(EXERCISE BRIEF): Copy verbatim the lines that begin with the line containing "This screenshot has height=633, width=1000." and end with the line containing "Action: point(619,235)", including both of those lines.
***** RAW DATA *****
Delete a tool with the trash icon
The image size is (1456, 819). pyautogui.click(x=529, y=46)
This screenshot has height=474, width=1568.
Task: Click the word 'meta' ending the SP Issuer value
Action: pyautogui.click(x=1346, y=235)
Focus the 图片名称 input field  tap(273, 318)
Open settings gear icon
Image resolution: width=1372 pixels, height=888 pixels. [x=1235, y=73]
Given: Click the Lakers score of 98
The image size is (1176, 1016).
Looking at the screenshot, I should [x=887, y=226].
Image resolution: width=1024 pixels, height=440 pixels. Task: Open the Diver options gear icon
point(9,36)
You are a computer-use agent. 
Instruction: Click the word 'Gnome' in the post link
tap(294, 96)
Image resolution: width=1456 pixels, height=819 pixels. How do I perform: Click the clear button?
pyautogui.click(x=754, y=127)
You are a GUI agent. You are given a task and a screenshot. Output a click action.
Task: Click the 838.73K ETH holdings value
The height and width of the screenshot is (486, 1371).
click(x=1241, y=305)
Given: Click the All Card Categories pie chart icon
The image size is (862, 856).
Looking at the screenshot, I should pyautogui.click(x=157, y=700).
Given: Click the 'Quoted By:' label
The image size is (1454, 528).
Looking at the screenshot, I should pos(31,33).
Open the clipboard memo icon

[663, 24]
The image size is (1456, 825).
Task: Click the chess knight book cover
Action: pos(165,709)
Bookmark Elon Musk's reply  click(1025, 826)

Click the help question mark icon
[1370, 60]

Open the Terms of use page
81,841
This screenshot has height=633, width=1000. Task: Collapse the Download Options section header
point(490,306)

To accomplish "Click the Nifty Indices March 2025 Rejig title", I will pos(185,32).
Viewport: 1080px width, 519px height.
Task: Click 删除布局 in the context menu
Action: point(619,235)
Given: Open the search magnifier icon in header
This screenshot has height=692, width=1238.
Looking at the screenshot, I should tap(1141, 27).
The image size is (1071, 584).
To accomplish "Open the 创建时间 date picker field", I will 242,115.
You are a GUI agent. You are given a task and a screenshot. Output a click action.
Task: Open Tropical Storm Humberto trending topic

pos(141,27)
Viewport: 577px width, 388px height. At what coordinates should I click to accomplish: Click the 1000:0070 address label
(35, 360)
*****
(EXERCISE ANSWER):
This screenshot has height=633, width=1000. Task: Collapse the Download Options section header
point(490,306)

To accomplish "Click the Nifty Indices March 2025 Rejig title", I will pos(185,32).
Viewport: 1080px width, 519px height.
Task: Click 删除布局 in the context menu
Action: point(619,235)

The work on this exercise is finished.